Live Coding Journal - Apr 6, 2026
Reflections, Learnings, and Mistakes from live coding my JitterTicket Event Sourcing application
Notes from Today’s Live Coding Session
Splitting EventConsumer
It turned out that in trying to make the single EventConsumer interface apply to both Projectors and the ProjectionCoordinator didn’t quite fit.
Pure Domain Projectors need to advertise the events they want (“desired events”), and do so by implementing one or more handle() methods with a specific event type.
However, the Projector needs the persistence and catch-up support provided by the ProjectionCoordinator.
I couldn’t figure out a way to make it work without doing delegation of the handle() methods, which makes no sense.
Solved this by splitting it into an EventConsumer (perhaps a better name is EventStreamConsumer), which implements a handle(Stream<? extends Event> events) method and EventHandler, which is where the specific handle() methods would be implemented, and provides a Set<Class<? extends Event>> handledEventTypes() that uses reflection to collect the desired events.
Now, ProjectionCoordinator implements EventConsumer and is in charge of (among other things), catching up with the event store and subscribing to new events.
Once EventStore supports desired events for subscribe, ProjectionCoordinator could do this on startup:
var desiredEvents = domainProjector.handledEventTypes();
// the following now works across all event store implementations
Stream<EVENT> eventStream = eventStore.allEventsAfter(cachedCheckpoint, desiredEvents);
updateProjection(eventStream);
// we'll do this next time
eventStore.subscribe(this, desiredEvents);
New Domain Projector Design
Since the Projector implements individual event handle() methods instead of routing all events through a single method, it is no longer a stateless/functional implementation.
It has to retain state across (potentially) multiple invocations of the various handle() methods, but that’s fine.
Squinting a bit, this change makes a Projector look a lot like the current Aggregate implementations, where the initial state is loaded from the event store, events are applied to evolve the state, and we can ask for new “uncommitted” events that are generated.
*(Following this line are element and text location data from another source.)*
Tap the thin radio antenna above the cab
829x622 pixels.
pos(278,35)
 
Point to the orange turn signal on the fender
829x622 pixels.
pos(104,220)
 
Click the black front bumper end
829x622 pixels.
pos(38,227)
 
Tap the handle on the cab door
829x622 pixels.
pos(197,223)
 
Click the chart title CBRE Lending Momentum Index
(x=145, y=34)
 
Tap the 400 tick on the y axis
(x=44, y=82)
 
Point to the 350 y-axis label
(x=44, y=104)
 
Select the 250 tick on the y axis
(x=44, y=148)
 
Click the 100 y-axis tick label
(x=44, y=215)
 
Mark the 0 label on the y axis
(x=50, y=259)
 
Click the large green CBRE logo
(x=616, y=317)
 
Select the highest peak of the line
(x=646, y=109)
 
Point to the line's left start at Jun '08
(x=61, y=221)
And now a Projector gets its initial state loaded from persistence, events are applied via the “handle” methods, and we want to ask it for changes to its state.
This is good, as Aggregates have always been a projection of events, centered around the properties of the Aggregate.
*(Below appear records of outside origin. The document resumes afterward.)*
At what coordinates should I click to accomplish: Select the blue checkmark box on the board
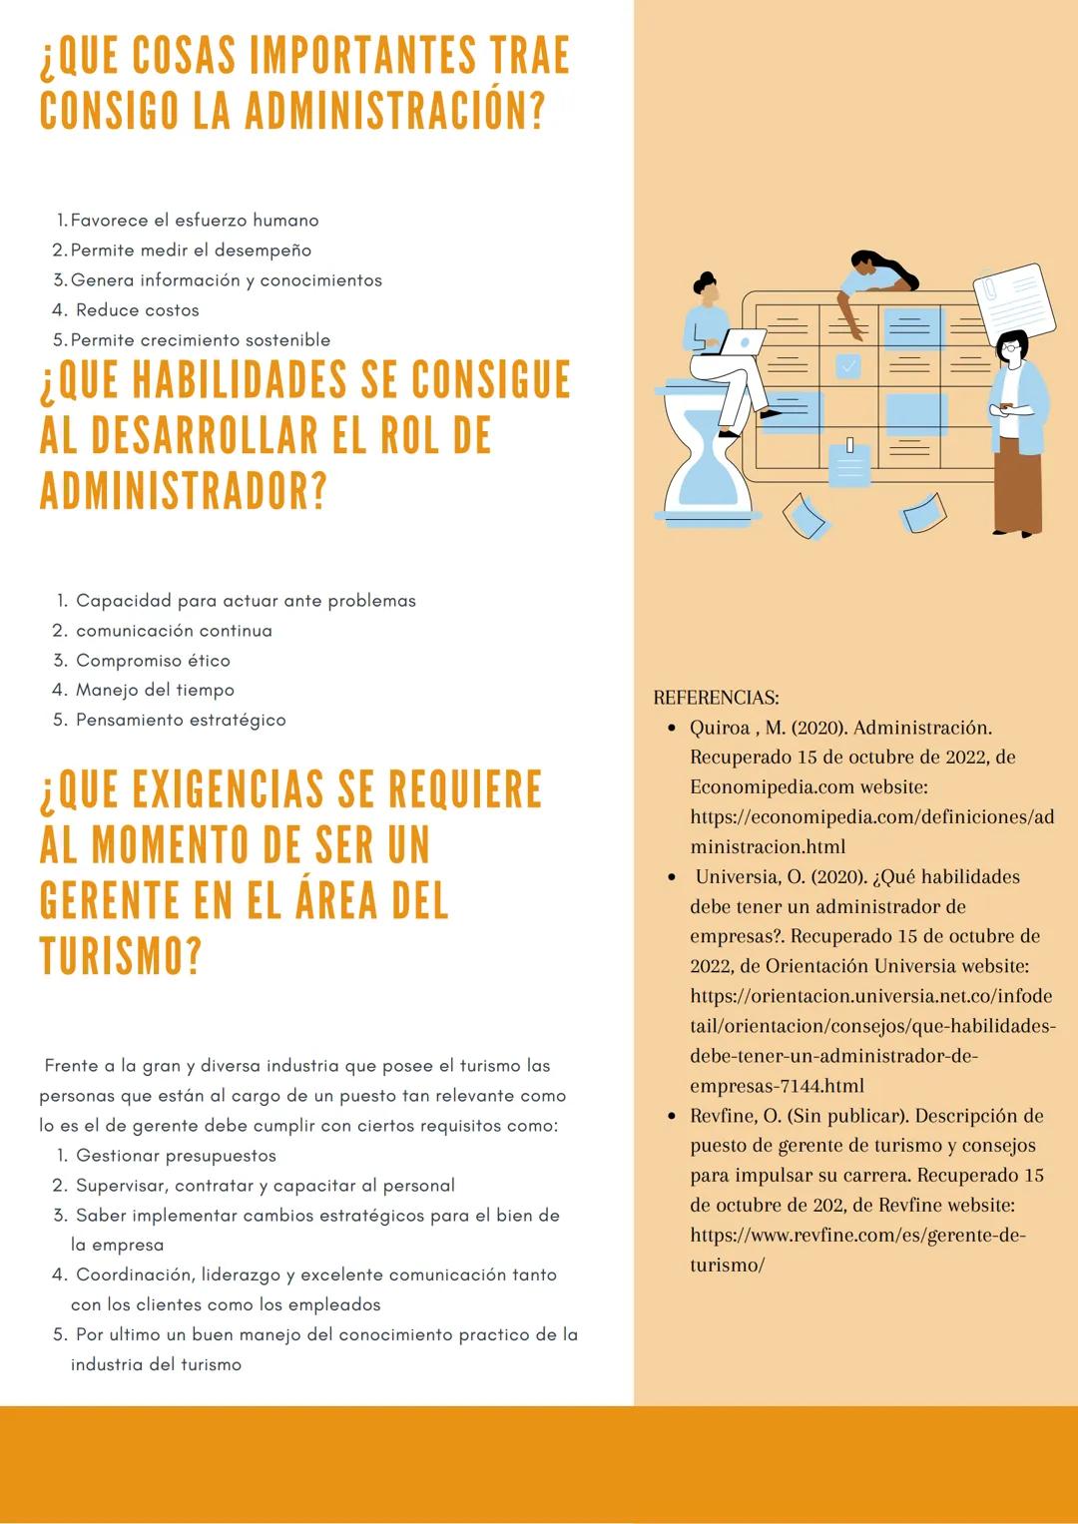click(848, 366)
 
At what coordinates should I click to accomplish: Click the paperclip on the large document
click(991, 289)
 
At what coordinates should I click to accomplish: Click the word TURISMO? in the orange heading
click(121, 956)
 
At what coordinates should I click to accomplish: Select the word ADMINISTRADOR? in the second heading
click(184, 491)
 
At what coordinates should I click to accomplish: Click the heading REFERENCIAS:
click(716, 698)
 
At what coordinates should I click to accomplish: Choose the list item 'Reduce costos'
click(137, 310)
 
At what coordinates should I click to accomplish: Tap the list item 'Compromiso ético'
click(153, 661)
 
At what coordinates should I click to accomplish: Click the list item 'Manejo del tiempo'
click(155, 691)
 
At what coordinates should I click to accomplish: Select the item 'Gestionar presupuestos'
click(176, 1156)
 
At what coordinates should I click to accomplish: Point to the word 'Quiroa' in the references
click(719, 728)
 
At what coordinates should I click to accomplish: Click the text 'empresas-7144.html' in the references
click(777, 1086)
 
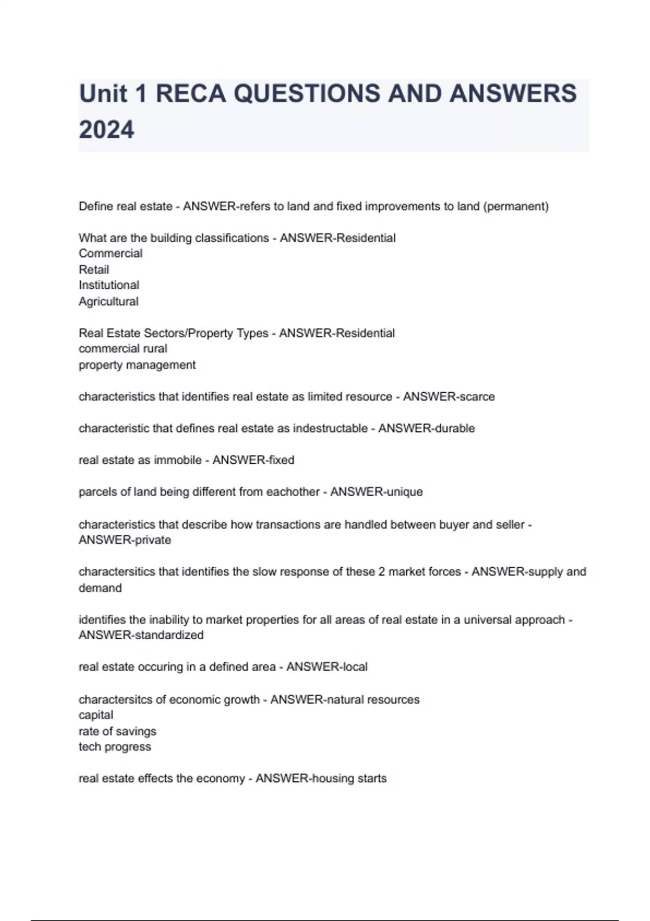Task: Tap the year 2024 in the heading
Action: [x=106, y=130]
Once I realized that, I wanted to change the Domain Projector’s method that returns the delta (changes) to uncommittedChanges(), but unlike Aggregates which get thrown away once they’ve done their job, Projectors cache their Projections in memory.
This meant I needed to “reset” the changes, so I initially thought I’d need a separate flush() method that would clear it, and added it (but didn’t implement it!) while test-driving (2h17m46s in the video).
However, this could lead to issues where the changes were retrieved, but the flush was never called, potentially corrupting the persisted projection.
@Suigi suggested returning the changes as part of the flush() and get rid of uncommittedChanges() and that’s what I did instead.
Even though this violates Command-Query Separation (CQS), it turned out to be a better match for supporting persistence.
And I’d argue that this is one of the rare exceptions to CQS, much like a Stack’s pop() both modifies the stack and returns a value.
Moving Away from Aggregates – Someday
I’ve been dropping the generic EVENT during these changes, since the original intention of that generic type was to capture the base class for events related to a specific Aggregate, e.g., ConcertEvent that is the parent of all Concert-specific events.
As I move away from this Aggregate-centric way of looking at things, the generic type gets in the way and, instead, we use the event filtering (“desired events”) to capture the events that Projectors, Processors, and (eventually) Aggregates are interested in.
Next Steps
Finish the conversion of the ProjectionCoordinator to use the NewDomainProjector, and update the Event Store’s subscribe() method to accept desired events.
Then I’ll convert the AvailableConcertsProjector to this new model and see how it fits.